Josef Newgarden tinha uma boa chance nas mãos (Foto: Indycar)

“Fomos na média hoje. Não tivemos ritmo superior e nossa posição de largada não ajudou. Tentamos ganhar no início e a amarela não nos ajudou na estratégia. Ficamos presos o dia inteiro, para ser honesto. Precisamos trabalhar o ritmo de corrida, é isso que falta. No carro, precisamos de mais aderência e equilíbrio. O resto está sólido, acho que a Chevrolet trouxe um grande motor hoje. É o que precisávamos deles. Precisamos trabalhar melhor na próxima”, explicou Josef.

Realmente, Josef, foi na média. Mas e agora? Bom, agora faltam três corridas e 72 pontos para tirar, a média que era de 19 agora já passa para 24 pontos por corrida, é papo de vencer as três e torcer pra Dixon não ficar no top-5 em nenhuma delas, enfim, só milagre salva.
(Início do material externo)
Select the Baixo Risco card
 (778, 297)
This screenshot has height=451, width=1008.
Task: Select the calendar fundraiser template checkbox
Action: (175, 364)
Mas há um detalhe que deixa ainda mais dolorosa a tarde para Newgarden: repararam que a vantagem caiu, apesar de tudo? Pois é, Dixon deu mais uma brecha, esteve praticamente irreconhecível.

Scott tinha tudo para conquistar um pódio até fácil, estava bem na frente de Newgarden, enfim, era para estar a um passo do título já na próxima prova. Mas aí pareceu um novato, um aloprado, não sabemos, mas certamente não pareceu Dixon. Perdeu o carro, rodou, atravessou a pista e caiu para último. Se recuperou de certa forma, é verdade, na tática e no braço, mas parou no décimo lugar, muito abaixo do padrão.

Scott Dixon admitiu erro de iniciante. E que erro (Foto: Indycar)

“Fui muito agressivo. Apertei o push-to-pass na saída da curva 1 e tinha muita potência ali. Rodei o carro. Foi algo que me pegou de guarda baixa, um erro de iniciante. Estou triste pelo time. Foi um erro estúpido que não deveria ter feito. Precisamos voltar a vencer. Não vou fazer uma corrida de pontos pelo título. Se vencermos corridas, venceremos o campeonato”, disse Scott.

Só que são também dias assim que moldam a campanha de um título. É claro que Dixon precisa ser o melhor, é claro que sua regularidade também tem de ser exaltada, mas ele é humano, vai errar. E é aí que tem morado a diferença, ao menos em 2020, entre Dixon e Newgarden: quando Josef erra, Scott aproveita e dispara. O contrário já não é uma constante.

É injusto apontar o dedo para Newgarden só pelo GP de Mid-Ohio 2. Na realidade, o ano todo dele foi inferior ao de Dixon. Mais além: a Penske e a Chevrolet estiveram abaixo de Ganassi e Honda e não tem como mudar isso, é um fato. Josef tentou o improvável, mas não conseguiu. O hexa de Dixon, é seguro dizer, é questão de quando e não de se.